Based on Table 4, the relative significance of each factor on the part thickness of formed polypropylene foams, was arranged in the decreasing order of vacuum pressure (F=3.18), plug displacement (F=1.18), plug material (F=1.11), heating temperature (F=0.35) and plug velocity (F=0.043). For the factors selected in this study, the vacuum pressure was found to be the most significant one. The experimental result suggested that a higher vacuum pressure moulds foamed parts with a smaller thickness. Increasing the vacuum pressure squeezes the foamed parts and reduces the part thickness. The second most significant factor was the heating temperature. Forming a part with a high pressure at a high temperature causes the bubbles inside the foamed sheets to diffuse out of the materials. The thickness of thermoformed foams thus decreases. The experimental results suggest that the preferred displacement was 9.8 cm. A larger displacement tended to decrease the thickness at the part’s sides and increase the thickness at the corners, due to less stretching of the sheet. In addition, different velocities resulted in different stretching rates of the foam sheets and thus different thickness distributions. Assuming a no-slip condition between the sheet and the assist plug, thickness variation caused by different stretching rates is mainly due to the viscoelasticity of the polypropylene foams. The results revealed that the viscoelasticity of thermoplastic foams at high temperatures should not be neglected. Finally, the preferred plug material was found to be wood. Wood has the highest diffusivity, cools the sheets down faster, and results in a larger part thickness.

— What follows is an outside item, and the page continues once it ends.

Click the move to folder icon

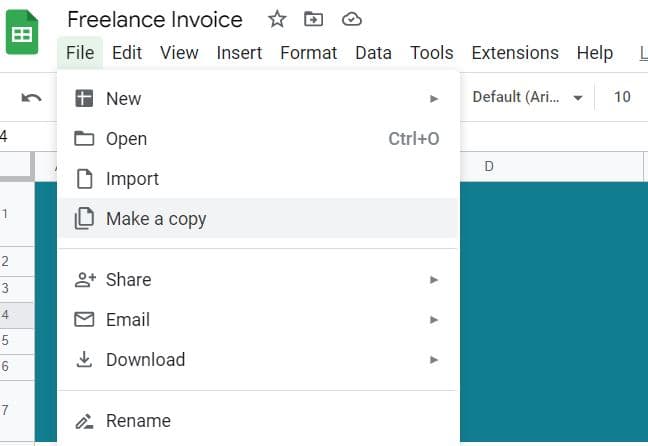click(x=314, y=19)
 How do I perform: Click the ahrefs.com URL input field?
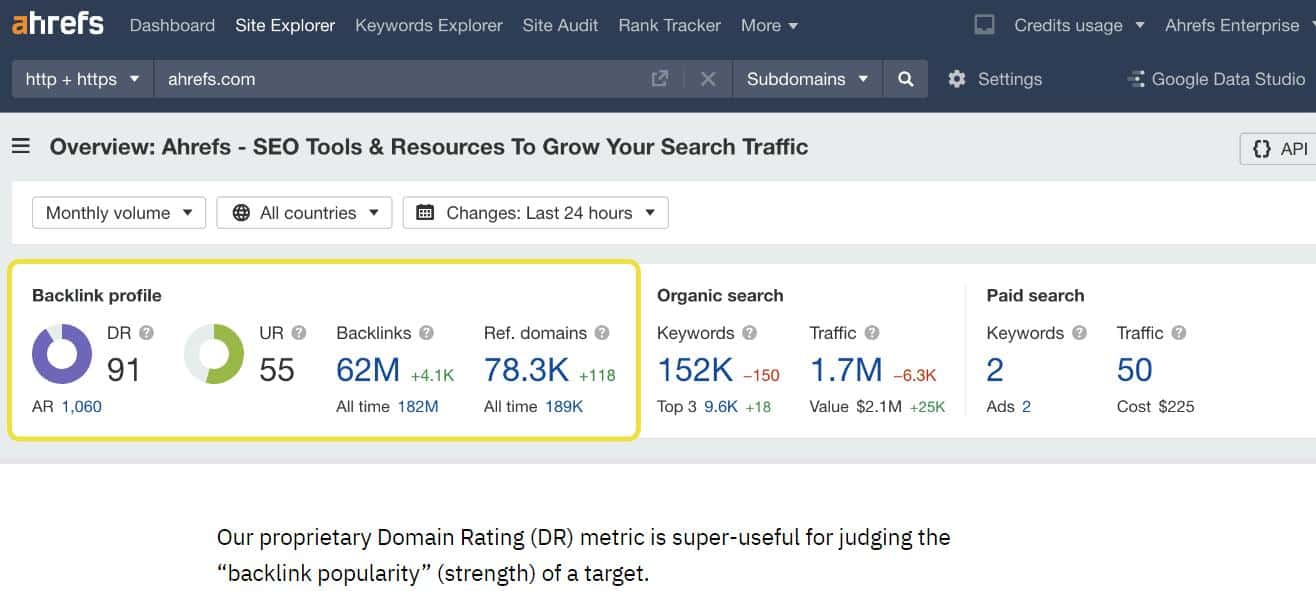point(400,79)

This study has shown that in multiple response optimisation problems, it is unreasonable to optimise one characteristic at a time. On many occasions, the optimum conditions obtained for one quality characteristic (or response) are not completely compatible with those for other quality characteristics. Moreover, a factor may have a significant influence on the response when optimising each quality characteristic separately. However, the same factor may have very little influence when optimising all responses simultaneously. A simple and powerful methodology has been presented in this paper to optimise multiple quality characteristics simultaneously with the use of Taguchi’s quality loss function and the utility concept.

7 Conclusions

A model based on the Taguchi method and utility concept was used to determine the optimum setting of the process parameters for a multi-characteristic product. The model was used to predict an optimum setting of thermoforming parameters to achieve the optimum qualitative characteristics of polypropylene foams. With a different set of weights based on the utility concept, a different set of optimum parameters was obtained for the qualitative characteristics under consideration. The optimum set of process parameters predicted would be closer to the optimum set that was assigned the largest weight. Key processing parameters affecting the product quality were also identified. The proposed procedure suggests that the Taguchi technique and utility concept approach can provide an appropriate solution to yield a satisfactory product quality for a multi-response process optimisation problem.